YPR is not immune to plummeted air travel demands – 25 jobs lost

Prince Rupert Regional Airport flight cancellation will levee significant hardship - Rick Leach

More than 25 local employees will be laid off including ground handling and security staff, after Air Canada cut flights to the city on Jan. 13. Only a skeleton staff will be kept on to ensure the safety and the viability of the airport and also so runways are maintained, Rick Leach Prince Rupert Regional Airport manager, said.

The suspension of flights, by Air Canada to and from Prince Rupert will “levee significant hardship for all the communities served by YPR,” Leach said.

Initially, flights were reported to be discontinued as of Jan. 23, but Leach said that information changed in correspondence from Air Canada later in the day. Flights will now be suspended as of Jan. 17.

“Due to the continuing effects of the COVID-19 pandemic, demand for air travel has plummeted and this has been reflected in the cancellation of air service to many communities across Canada. (Prince Rupert Airport) YPR has not been immune to these elements,” Leach said in a media statement issued by the airport on Jan. 13.

“The Airport Authority and city leaders have all expressed dismay at this turn of events and will lobby government officials to take immediate action and provide relief to the industry,” Leach said.

“They’re (airlines) not making any money, and they continue to bleed. So they’re going to continue to turn down service, and this is not just a Prince Rupert issue, it’s more of a national issue, for both Westjet and Air Canada,” Leach told The Northern View. “And what they’re telling me is that they are bleeding enough, and the demand is low.”

Leach said, just as importantly he thinks the airlines are using the situation as a negotiation tool because they want financial support from the government like other industries have received during the pandemic.

“So, I think by closing these stations, they are trying to put pressure because they want the government to give them money,” he said.

READ MORE: Failure of Government and airlines leave regional and community airports on the brink of financial collapse

The debate between the airlines and the government has been going for the past year Leach said, with the situation now becoming quite combative. The government wanted the airlines to refund tickets and it’s a sticking point he said, with the government not giving money to the industry if the industry is not going to reimburse customers.

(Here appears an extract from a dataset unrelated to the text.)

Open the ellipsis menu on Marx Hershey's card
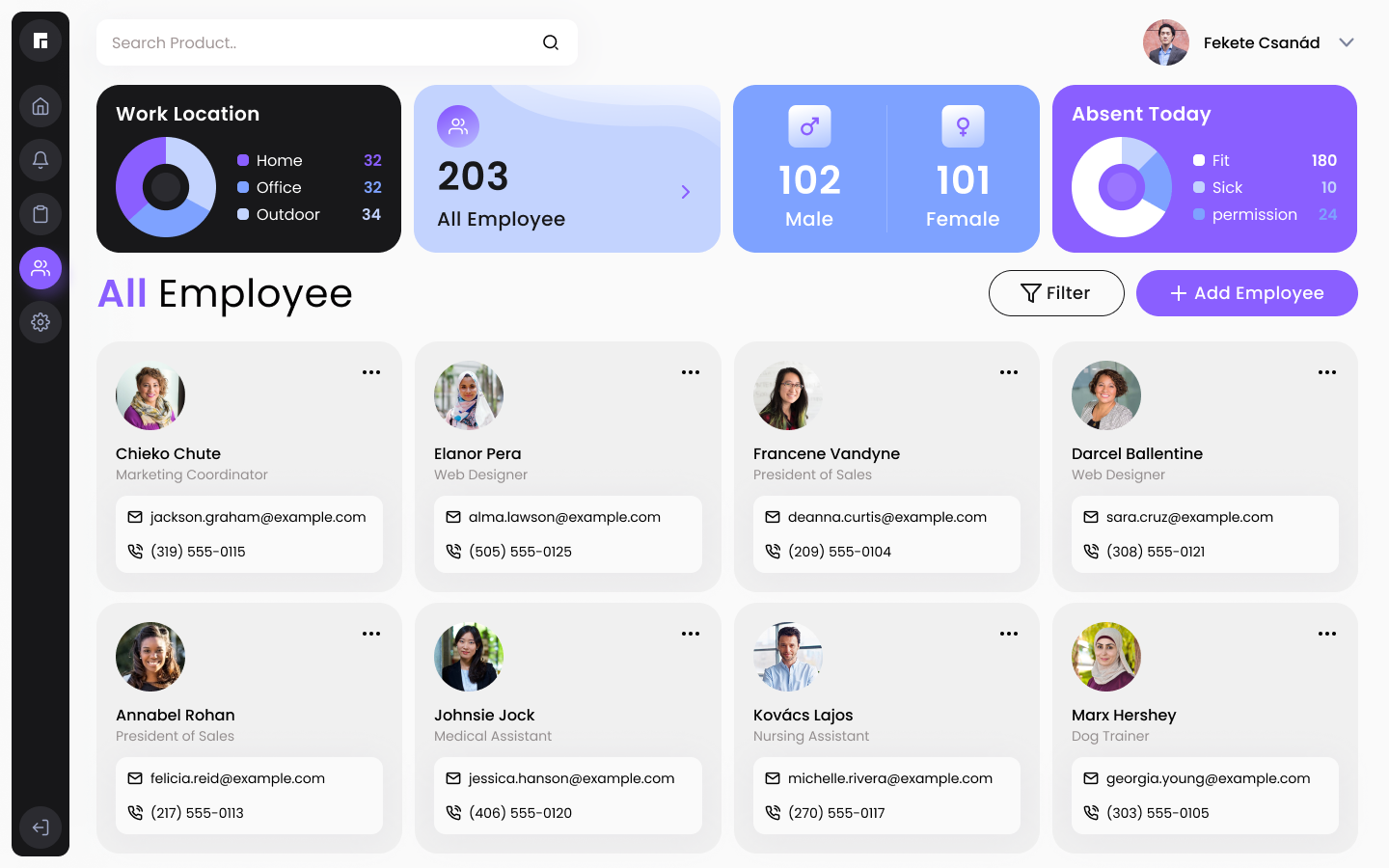coord(1326,634)
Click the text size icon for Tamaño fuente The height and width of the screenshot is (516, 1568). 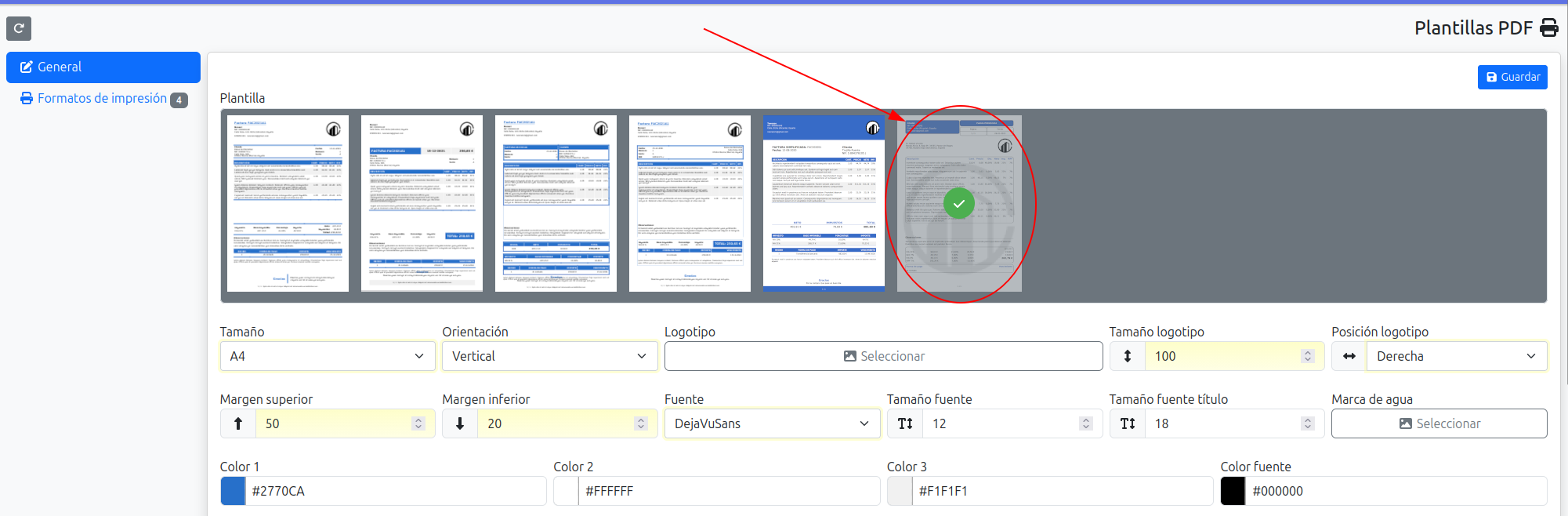905,423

“But if the government is willing to give these airlines money, then I’m assuming there’s going to be some mandates that they’ve got to return this service (to Prince Rupert), or they have to put us in the pie and give us a slice of it because we’re just as affected, if not worse actually. The airport’s now going to be in critical financial health and it’s going to become a potential burden to the city.”

“Obviously, the financial impact of the airport transfers to the city because they own the airport. So we’ve made some financial restructuring of some of our debt, which got us through the first push,” Leach said. “But now, we’re at the stage where we’re looking for another three months pause here. It’s going to further put us behind the eight ball, and we’ll have to be creative on what it is we’re going to do.”

The airport receives $24 per seat, so cancelled flights mean that revenue is lost and never able to be recouped, he said, but he believes the demand for flights from Prince Rupert will always be there because there is a reliance on air transportation.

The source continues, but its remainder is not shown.